[TASK STATEMENT] In the items below, could you update the part that opens with the line containing "You are a computer-use agent. The" and closes with the line containing "coord(341,515)" by replacing "screenshot" with "screen capture" and leaving everything else unchanged, then give back only those lines without the pictures?
** start of STORED ROWS **
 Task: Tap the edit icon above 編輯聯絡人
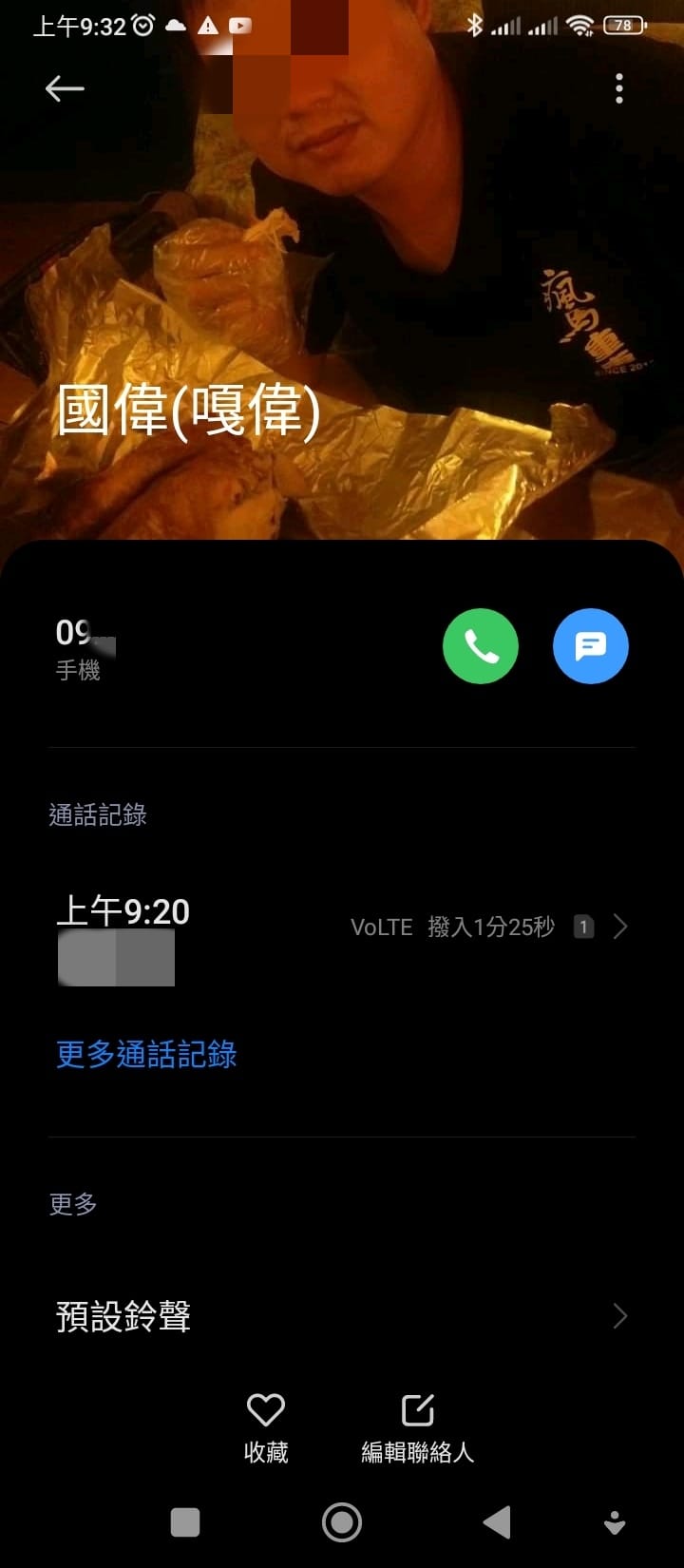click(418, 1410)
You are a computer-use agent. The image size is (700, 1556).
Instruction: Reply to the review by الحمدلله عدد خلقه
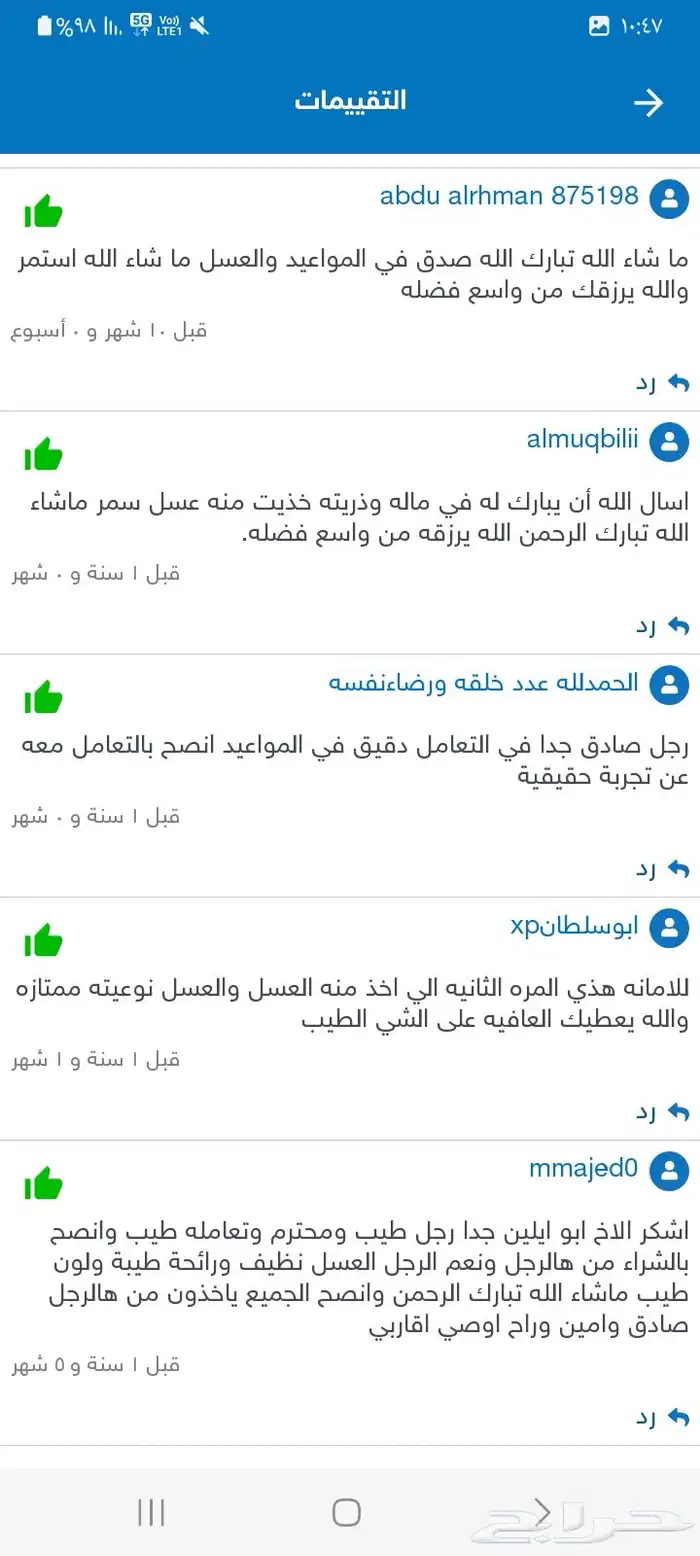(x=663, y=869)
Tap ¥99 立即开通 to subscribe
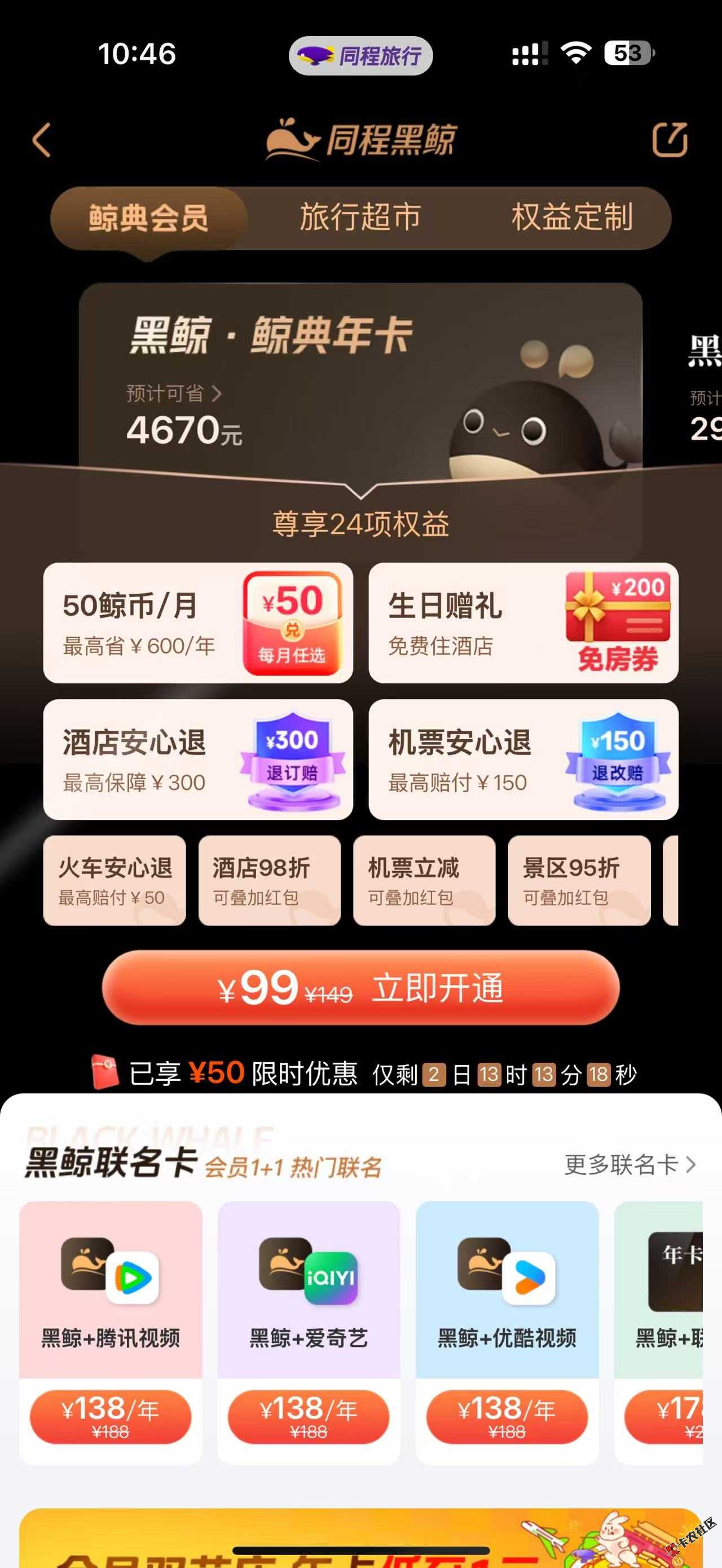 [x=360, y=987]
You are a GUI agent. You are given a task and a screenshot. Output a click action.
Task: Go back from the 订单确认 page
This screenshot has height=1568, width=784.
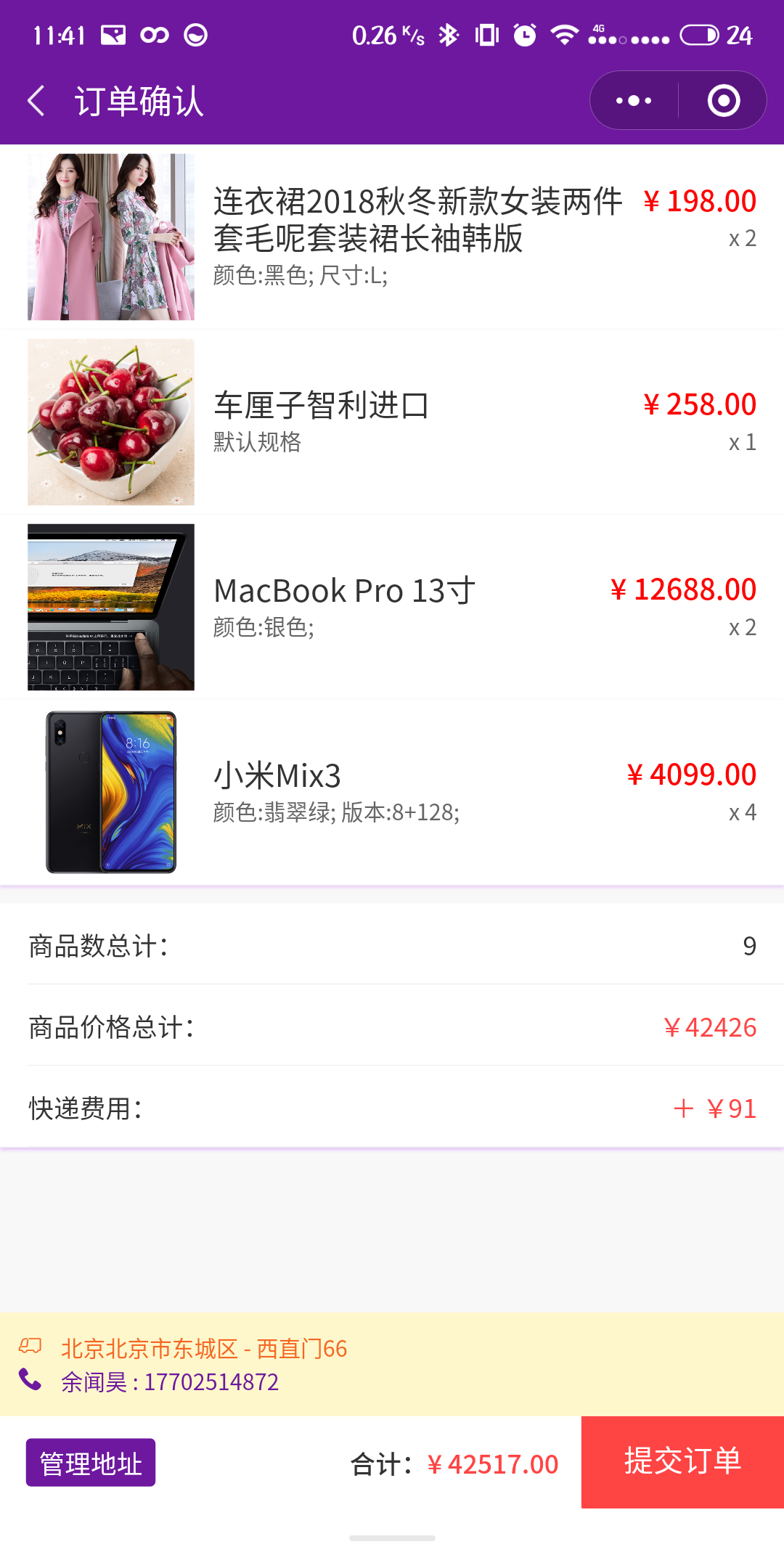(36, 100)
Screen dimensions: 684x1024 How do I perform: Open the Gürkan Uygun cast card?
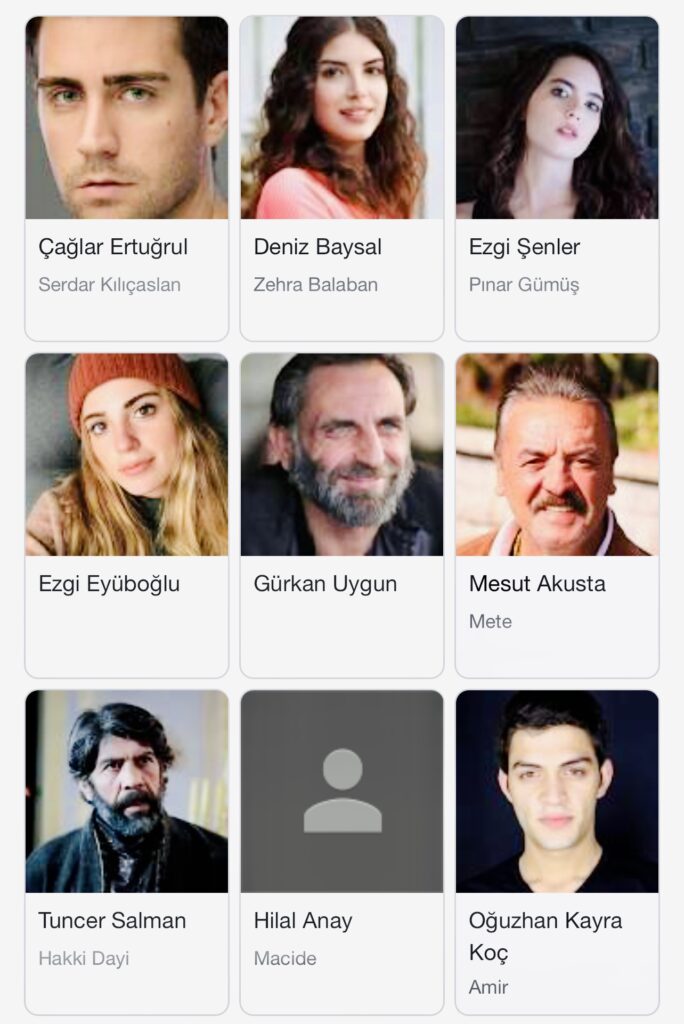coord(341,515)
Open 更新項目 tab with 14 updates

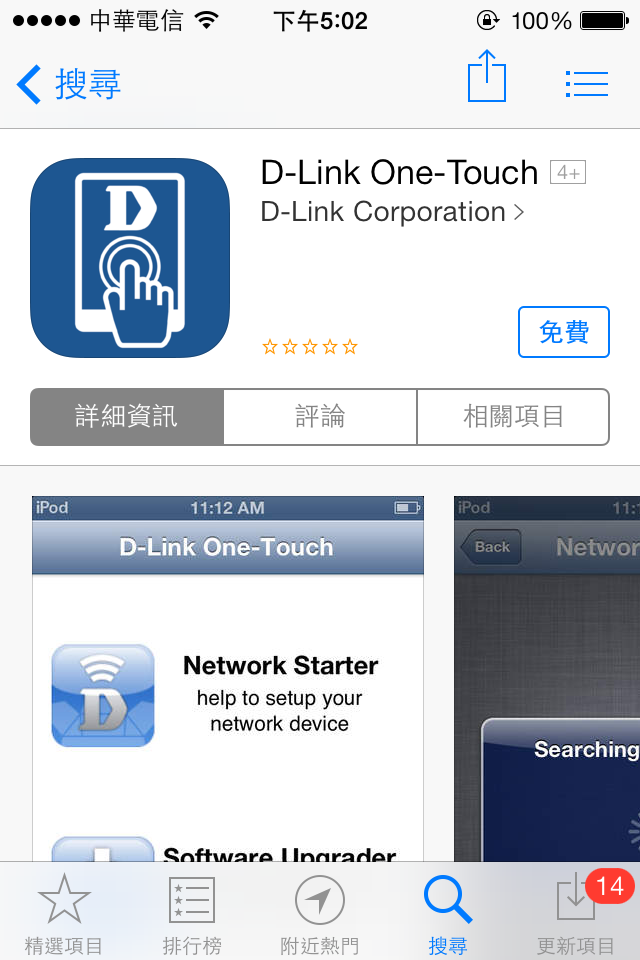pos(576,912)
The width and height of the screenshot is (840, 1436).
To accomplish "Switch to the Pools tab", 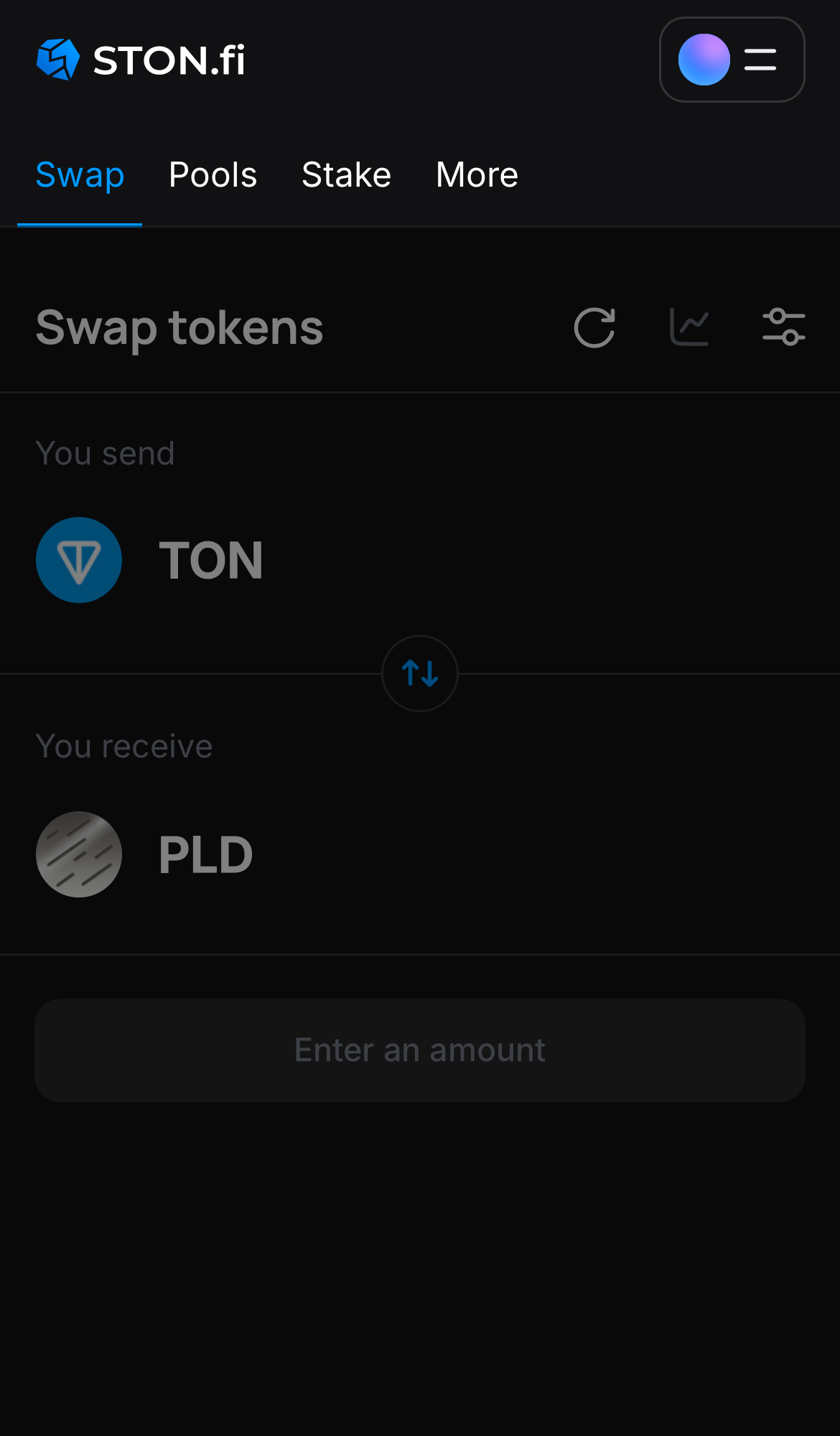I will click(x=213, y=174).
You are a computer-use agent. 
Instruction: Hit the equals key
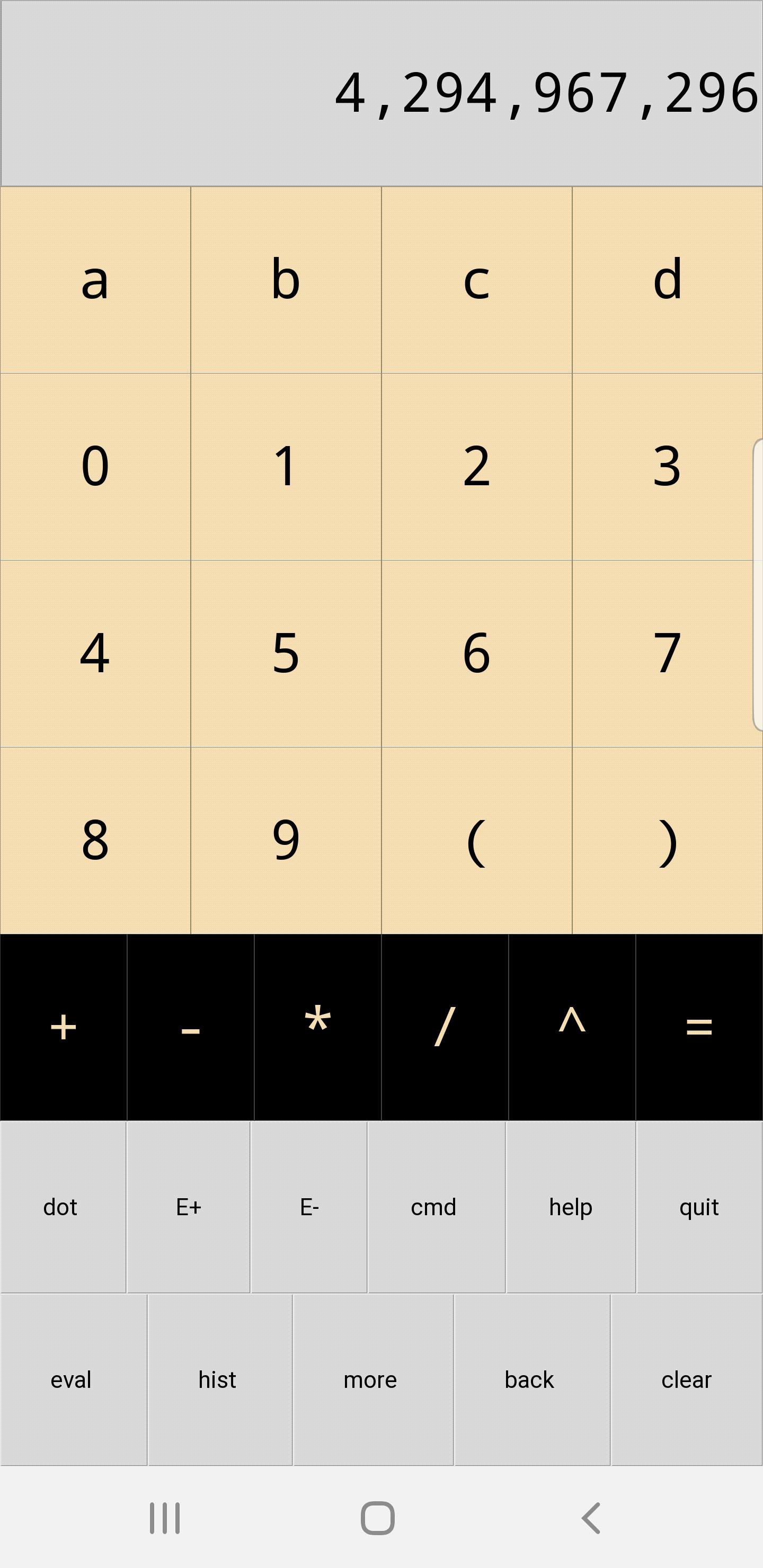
** end of STORED ROWS **
[SOLUTION BELOW]
You are a computer-use agent. The image size is (700, 1556).
Instruction: Reply to the review by الحمدلله عدد خلقه
(x=663, y=869)
Tap ¥99 立即开通 to subscribe
 [x=360, y=987]
You are a GUI agent. You are given a task and a screen capture. Output a click action.
Task: Go back from the 订单确认 page
This screen capture has height=1568, width=784.
(36, 100)
Screen dimensions: 684x1024 How do I perform: Open the Gürkan Uygun cast card?
coord(341,515)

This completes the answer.